### WHAT IS ASKED
Write out the lines word for word, starting at the line that contains "You are a GUI" and stopping after the line that contains "tap(489, 42)", and omit the pictures from your answer.

### INFORMATION GIVEN
◇ ◇ ◇ ◇ ◇
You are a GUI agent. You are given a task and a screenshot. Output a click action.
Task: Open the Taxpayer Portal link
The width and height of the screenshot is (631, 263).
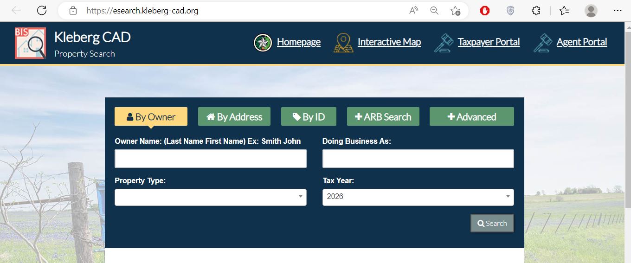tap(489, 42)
◇ ◇ ◇ ◇ ◇
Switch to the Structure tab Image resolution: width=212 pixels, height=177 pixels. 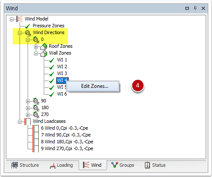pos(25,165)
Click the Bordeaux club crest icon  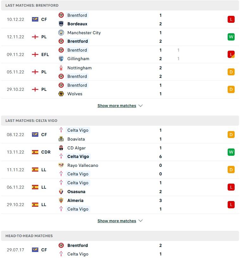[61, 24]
◇ ◇ ◇ ◇ ◇
### RIGHT ANSWER
You are a GUI agent. You are given a task and a screenshot. Output a click action.
Task: Open the Taxpayer Portal link
The width and height of the screenshot is (631, 263).
tap(489, 42)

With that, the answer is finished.